Os pacientes e familiares que viveram a experiência de conviver com o câncer muitas vezes sentem que as dificuldades pelas quais passaram não deveriam acontecer com os próximos pacientes.

Lance Armstrong, relatando sua experiência de superar um tumor maligno de testículos com metástases abdominais e cerebral, disse que no momento da alta hospitalar seu médico o alertou de seu novo dever. Segundo Armstrong, o especialista disse que “como pessoa pública e vitorioso na luta contra o câncer eu deveria aproveitar minha visibilidade para aumentar a consciência da população sobre o câncer e suas várias formas”.

Mas não precisa ser um campeão para se dedicar a essa luta. A família Ulman decidiu se engajar na busca por suporte para adultos jovens com câncer quando o filho foi diagnosticado e tratado com um tumor maligno hematológico.
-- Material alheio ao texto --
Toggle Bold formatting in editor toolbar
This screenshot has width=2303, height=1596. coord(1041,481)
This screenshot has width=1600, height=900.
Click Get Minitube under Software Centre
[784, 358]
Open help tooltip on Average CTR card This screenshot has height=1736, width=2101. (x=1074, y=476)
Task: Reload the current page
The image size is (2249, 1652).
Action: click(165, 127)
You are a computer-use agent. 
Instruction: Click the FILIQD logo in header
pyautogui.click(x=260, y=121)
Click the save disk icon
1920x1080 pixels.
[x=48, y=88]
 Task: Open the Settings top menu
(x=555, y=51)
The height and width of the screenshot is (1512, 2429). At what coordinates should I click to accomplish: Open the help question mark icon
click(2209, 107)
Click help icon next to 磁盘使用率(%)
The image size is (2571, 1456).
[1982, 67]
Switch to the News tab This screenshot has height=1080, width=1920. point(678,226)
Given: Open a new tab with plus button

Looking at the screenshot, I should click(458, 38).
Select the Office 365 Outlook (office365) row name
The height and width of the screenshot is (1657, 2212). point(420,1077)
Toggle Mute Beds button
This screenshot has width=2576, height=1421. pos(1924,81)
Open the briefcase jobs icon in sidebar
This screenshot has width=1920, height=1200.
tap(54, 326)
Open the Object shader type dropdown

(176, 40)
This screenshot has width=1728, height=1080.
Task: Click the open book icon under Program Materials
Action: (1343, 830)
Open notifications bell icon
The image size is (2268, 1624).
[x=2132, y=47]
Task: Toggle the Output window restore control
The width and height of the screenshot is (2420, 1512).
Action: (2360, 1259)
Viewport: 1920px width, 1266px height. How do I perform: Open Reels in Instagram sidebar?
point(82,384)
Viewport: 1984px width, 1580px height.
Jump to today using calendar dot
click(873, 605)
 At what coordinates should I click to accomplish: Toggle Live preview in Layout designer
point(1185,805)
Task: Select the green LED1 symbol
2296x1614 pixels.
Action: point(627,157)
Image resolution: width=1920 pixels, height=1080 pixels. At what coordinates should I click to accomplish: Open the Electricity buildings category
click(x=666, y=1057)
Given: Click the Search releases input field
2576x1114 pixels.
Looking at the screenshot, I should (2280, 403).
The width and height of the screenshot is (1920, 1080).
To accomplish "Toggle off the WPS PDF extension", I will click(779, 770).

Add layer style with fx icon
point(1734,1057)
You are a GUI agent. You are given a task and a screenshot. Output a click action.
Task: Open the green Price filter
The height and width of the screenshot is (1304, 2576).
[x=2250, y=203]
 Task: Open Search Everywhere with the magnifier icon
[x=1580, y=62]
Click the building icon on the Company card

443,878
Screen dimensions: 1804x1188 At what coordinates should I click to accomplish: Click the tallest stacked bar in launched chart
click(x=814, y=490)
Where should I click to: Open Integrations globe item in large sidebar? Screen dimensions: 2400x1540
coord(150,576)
Hoje, gerenciam uma fundação no estado norte-americano de Maryland com sites em inglês e espanhol.

Exemplos como esses se repetem em todos os países do mundo, inclusive no Brasil, onde várias organizações não governamentais e fundações já se dedicam ao tratamento do câncer.

A primeira Conferência Global de Dublin terminou com um chamamento para que a luta contra o câncer se globalize tanto quanto a doença, e que a mobilização popular possa pressionar para que os governos coloquem o problema como prioridade.